Wednesday, August 24, 2011

More on Patients and “Shared Decision Making”

About 10 days ago I tweeted this, "How can a patient, who does not know what meds she is on or why, seriously participate in 'Shared Decision Making'"

After receiving several negative comments about the tweet, I blogged in detail about patients not knowing what meds they were taking and finished with this:

“While I’m on shared decision making, I have this final comment. Physicians should not present three options with lengthy dissertations on the myriad side effects of treatment and no real advice as to what would be best for the patient. You cannot teach someone the anatomy, physiology or the nuances of medical care in a shared decision making discussion, especially if that patient can’t even remember what his meds are.”

Thanks to MedPage Today’s rather indirect mention of a poll involving patients and my superior internet research skills, I discovered this recent study from the Journal of Medical Ethics. Investigators at the University of Chicago surveyed 8308 hospitalized internal medicine patients and found that after hearing their options and being offered choices, 67% preferred to leave medical decisions to their doctor.

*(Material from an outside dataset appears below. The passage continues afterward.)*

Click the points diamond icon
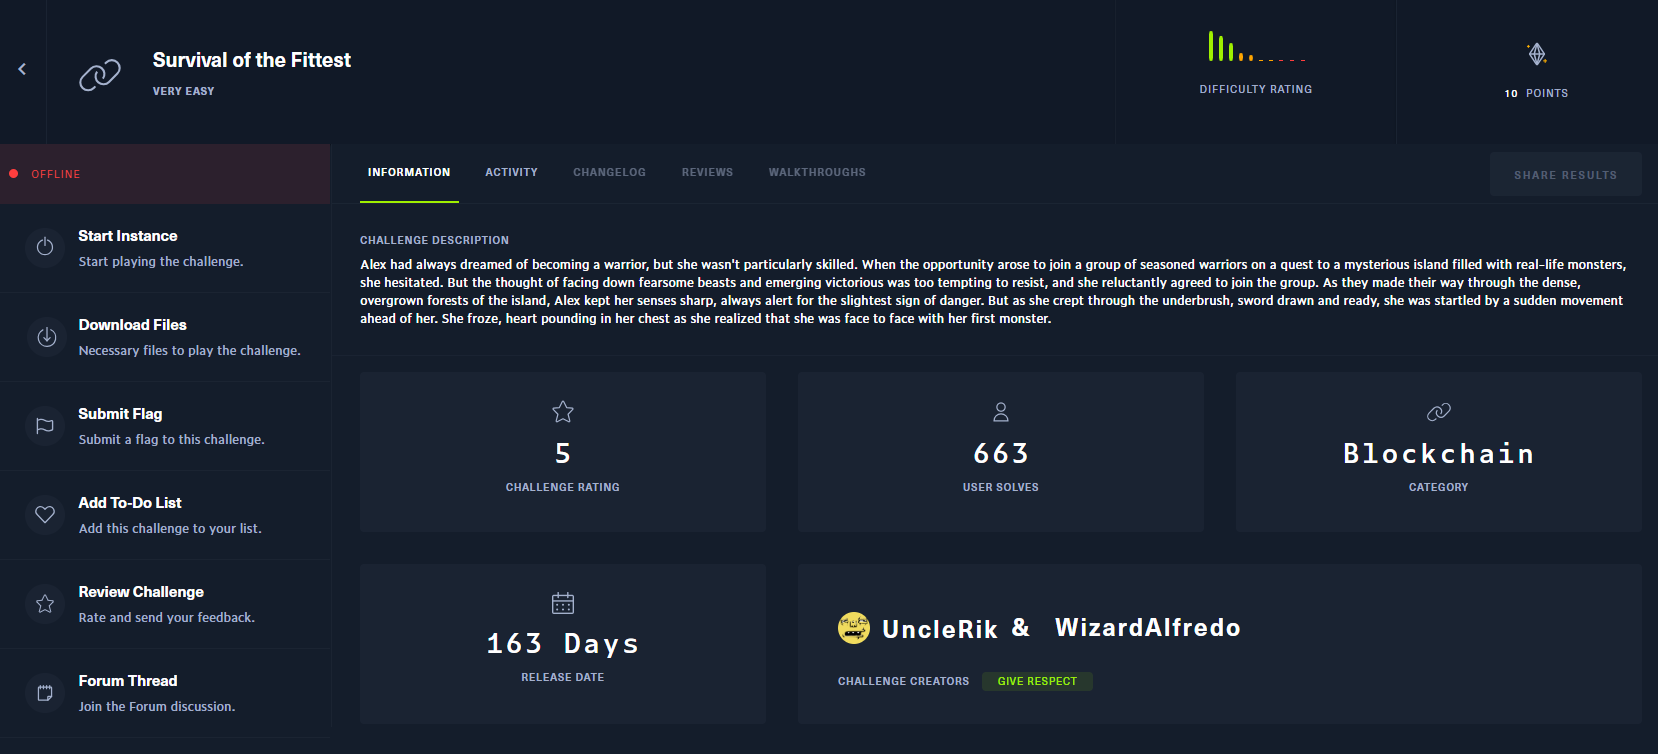This screenshot has height=754, width=1658. [x=1536, y=54]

As I said before, I always review the options with a patient, listen to their concerns and answer their questions. But as the majority of patients themselves believe, I think I am in the best position to recommend the appropriate treatment. Maybe a better term than “shared decision making” would be “shared information.”

4 comments:

Shannon Brownlee said...

A phrase in the last sentence of the abstract of the U of Chicago study you cite was telling: "effect was small." In survey work it's easy to come to the wrong conclusion by asking questions in the wrong way, so I guess I'm less persuaded by this study that most patients want the doctor to make important decisions. Many patients, yes, of course. Most? Maybe not.

More to the point, should you the physician be making decisions for patients about elective procedures? For instance, should you decide whether or not a woman with early stage breast cancer gets a mastectomy or lumpectomy with radiation? They are equivalent in terms of mortality benefit, but obviously very different in terms of their effect on the woman's life.

Skeptical Scalpel said...

Thanks for commenting.

I agree surveys can be manipulated but 67% qualifies as "most" to me.

I agree that when two treatments have equivalent results, a patient who understands the risks and benefits of both can certainly choose.

Anonymous said...

This may be a bit pompous, but I often tell patients, "Look. . .you have a bad (gallbladder/appendix/colon, etc.) and the only treatment is surgical in 2012. You don't really have a choice--unless you want to just go home. Sure there are risks...bleeding, infection, death...but you HAVE to accept this because, unless you're calling a cab, let's go to the operating room."

The patient almost always say, "Thanks, Doc...you're right...where do I sign?"

Skeptical Scalpel said...

I agree with you. For many of the things we do,especially emergencies, the patient has little choice. I do tell them that observation is an option.